Neither of those details surprises me. Los Angeles, a city full of movie sets and superstars, is known for it’s fast pace nightlife, filled with drugs, sex, and rock & roll. Throw in an impressionable child star, frequently exposed to that lifestyle, and the demise such as the deaths experienced by many of them, does not surprise me.
I want to believe I’m in no way accountable to these souls – how they live their lives and die is their business. Yet I feel unsettled. These child stars were my entertainment for many years.
Wiping my hands clean, I continue on with my life. After all, what could I possibly do?
Today, I spot what looks like an empty beer can, nestled in the middle of a bush. If I hadn’t been in a rush, I would have stopped to take a picture of it. What struck me was this beer can’s alleged journey, and eventual landing in the middle of a bush. Had one of the deceased child stars ever tossed their empty beer can into a bush, I wondered.
Later on I see empty shot-sized vodka bottles scattered along a dirt path that runs adjacent to a sidewalk that separates a decent part of town, from a not-so decent part. This time I had time, so I stopped to capture the image.
I realized as I stooped low to get a good angle, that the prevalence of empty booze bottles scattered throughout my town has a similar effect on me as the awareness of child stars whose deaths are associated with drugs and alcohol.
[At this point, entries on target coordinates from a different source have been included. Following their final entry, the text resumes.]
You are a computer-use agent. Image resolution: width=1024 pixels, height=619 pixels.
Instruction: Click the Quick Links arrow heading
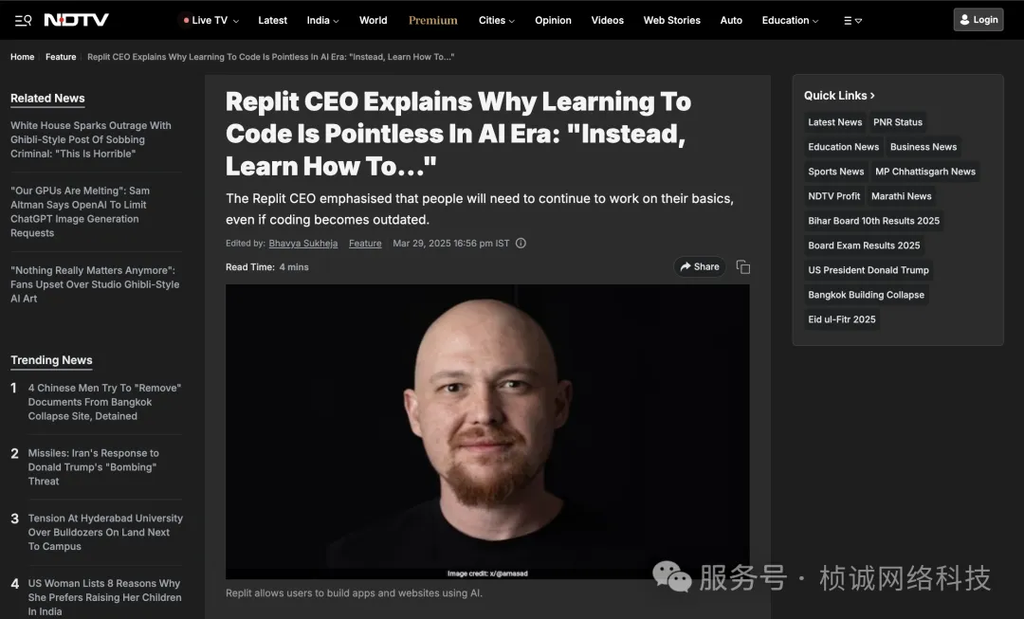click(x=839, y=95)
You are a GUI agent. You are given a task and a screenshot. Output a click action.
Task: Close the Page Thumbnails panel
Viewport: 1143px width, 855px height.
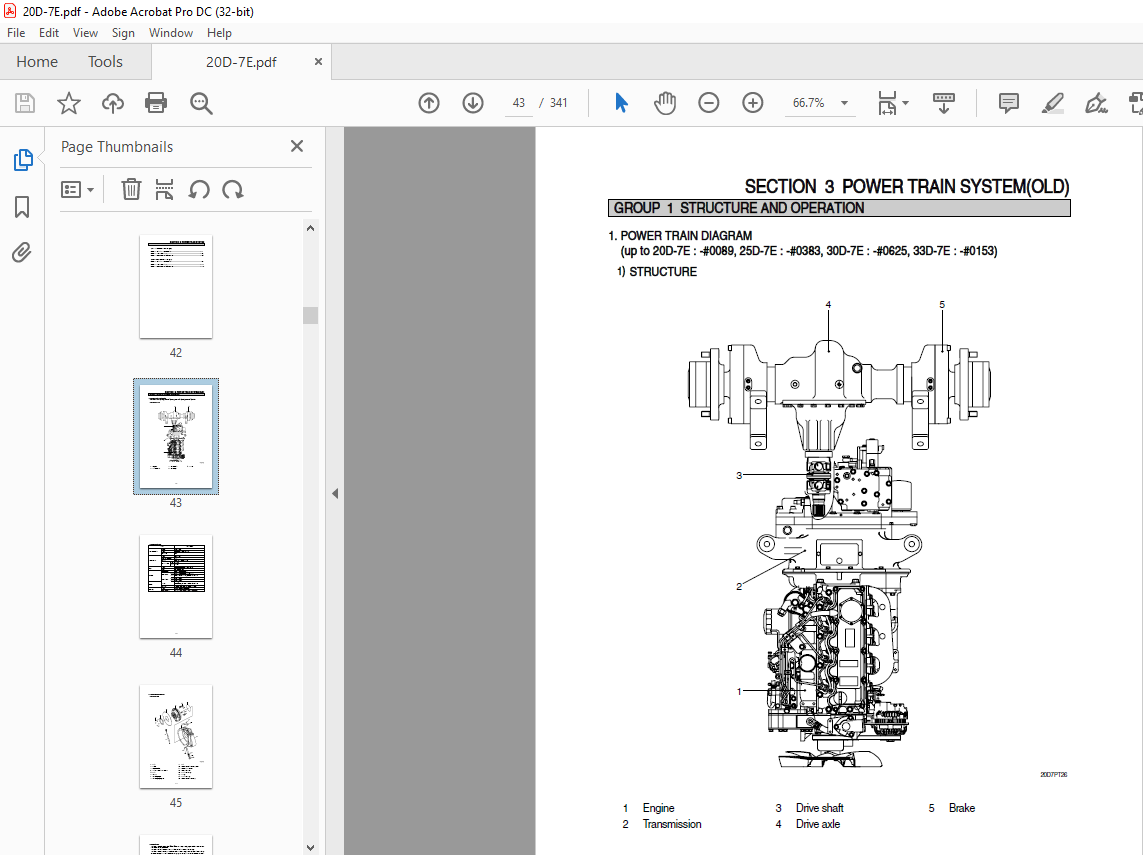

I do, in fact, initially feel concerned and responsible. These empty bottles don’t land at their destinations on their own; a real human being at some point was at the other end. When I was barely a child myself I began my own journey of being at the other end of an empty bottle of booze.
The cognitive dissonance for me is partly created by my own youthful experience with drugs and alcohol, and knowing how easily I could have been met by the same kind of pathetic death as the young stars. Another reason I’m bothered by how these young movie stars die is because it is the very consumption of their movies, by people like me, that kept them in that lifestyle.
You might be thinking, how could anyone possible intervene! It’s a reasonable question, given the magnitude of alcohol problems in America. It’s not so reasonable, when you consider the alcohol problem in American.
What could anyone have done for me? I don’t know. By boycotting movies with child stars, how can I be assured it would save them from living a fast life in a big city full of drugs and alcohol? I can’t. Even harder to address would be the numerous souls trudging through the streets of my town. Do I roam through the streets myself, petitioning them to give up the booze?
I have absolutely no idea how I can advocate for those whose lives interact or depend on alcohol on a daily basis. But I can’t help sense these are our people, and there should be more concern – from all of us.
So, for today, I will do the only next right thing that comes to mind: pray, and be willing to be of service should an alcoholic need my help.